**EXTRACT TO READ:**
|---|

Sunday 27 July 2014

The velocity of vulnerable

I had a first date today that lasted for 70km. We were introduced before, but only in passing. I dared not look too closely for fear of growing attached when we were first together, but after EFT confirmation pinged my inbox, I was glued to every aged detail. From the distinctive swirl of the Campagnolo embossing to the scuffed remnants of racing days gone by. A beauty.

This is Tuareg my very own vintage, South African built, steel frame road bike. We got to know each other today and I do believe we are a match. Tuareg is an Arabic term meaning 'paths taken', a name given to the nomadic tribes of the Sahara Desert. The root word used by these people groups when referring to themselves (both men and women) translates as 'freemen'. Entirely appropriate for the rebirth of this crafted bicycle to take on the gnarled desolation of the Karoo while whispering to a bullet-proof perseverance I found where Arabic first began.  

It is fascinating to note that the women of the Tuareg enjoy a degree of freedom seen as rare to the majority of Islamic cultures. Worth investigating in depth.
With just 12 days to go until the first Cape Town Freedom Ride, to be held on Women's Day, I have been more carefully considering how urban design and the bicycle are serving the furthering of women's rights in our culture today. We speak of freedom, emancipation and opportunity, but what does it mean in real terms for a woman to be on a bicycle.

Here is my simple story from today.

After riding for 3 hours today through almost every urban condition our city has to offer, I was elated and exhausted. Lung squeezing climbs, and bladder squeezing 60km/hr descents(!) left me feeling utterly spent but not once, not for a single moment, did I feel vulnerable. I received the usual amount of sexist jeering, surprised double-takes and occasional flirtatious greeting by my two wheel mounted male counterparts. Amusing but never threatening.

I showered and changed when I got home from my glorious ride, heading out for dinner and the Tour de France finale at a friend's house just two blocks away.
I walked.
It was then that I realized anew, the power of the bicycle. The weight of the vulnerability I felt when traveling so slowly and deliberately was visceral. My diminished travel speed and sluggish options available as a pedestrian in danger are so contrasting with the flexibility and dynamism of the bicycle I had enjoyed for the day.

As women, we are faced with the frighting, cold and concealed question when venturing out.
Not if, but when will that moment be when we are called to defend ourselves.
That gnawing question is wholeheartedly stifled every-time I head out on my bicycle.
Call it training, call it commuting.

|---|

**PROBLEMS:**
- a) Write out the passage of the bicycle post that opens with the words containing "Here is my simple" and closes with "but never threatening.".
- b) Lay out the records from the line containing "Viewport: 951px width, 606px" through the end of the records as a two-column CSV with the columns input and output. Give one row per record, with its text under input and its answer under output, each in a single quoted field with line breaks turned into spaces.

[Records excerpted from a collection]

|---|

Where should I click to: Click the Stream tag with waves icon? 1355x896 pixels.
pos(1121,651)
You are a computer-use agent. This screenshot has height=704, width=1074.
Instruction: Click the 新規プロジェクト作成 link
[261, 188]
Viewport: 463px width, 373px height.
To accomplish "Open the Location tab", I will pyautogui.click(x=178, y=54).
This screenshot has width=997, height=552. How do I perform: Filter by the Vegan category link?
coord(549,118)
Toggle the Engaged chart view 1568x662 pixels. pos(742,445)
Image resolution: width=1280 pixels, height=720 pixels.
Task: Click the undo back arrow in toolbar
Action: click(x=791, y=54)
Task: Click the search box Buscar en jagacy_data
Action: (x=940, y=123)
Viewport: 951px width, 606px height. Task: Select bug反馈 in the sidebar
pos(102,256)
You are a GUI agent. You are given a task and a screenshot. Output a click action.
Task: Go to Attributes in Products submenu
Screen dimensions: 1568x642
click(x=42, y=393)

|---|

**EXERCISE RESPONSES:**
- a)
Here is my simple story from today.

After riding for 3 hours today through almost every urban condition our city has to offer, I was elated and exhausted. Lung squeezing climbs, and bladder squeezing 60km/hr descents(!) left me feeling utterly spent but not once, not for a single moment, did I feel vulnerable. I received the usual amount of sexist jeering, surprised double-takes and occasional flirtatious greeting by my two wheel mounted male counterparts. Amusing but never threatening.

- b)
input,output
"Viewport: 951px width, 606px height. Task: Select bug反馈 in the sidebar","pos(102,256)"
"You are a GUI agent. You are given a task and a screenshot. Output a click action. Task: Go to Attributes in Products submenu Screen dimensions: 1568x642","click(x=42, y=393)"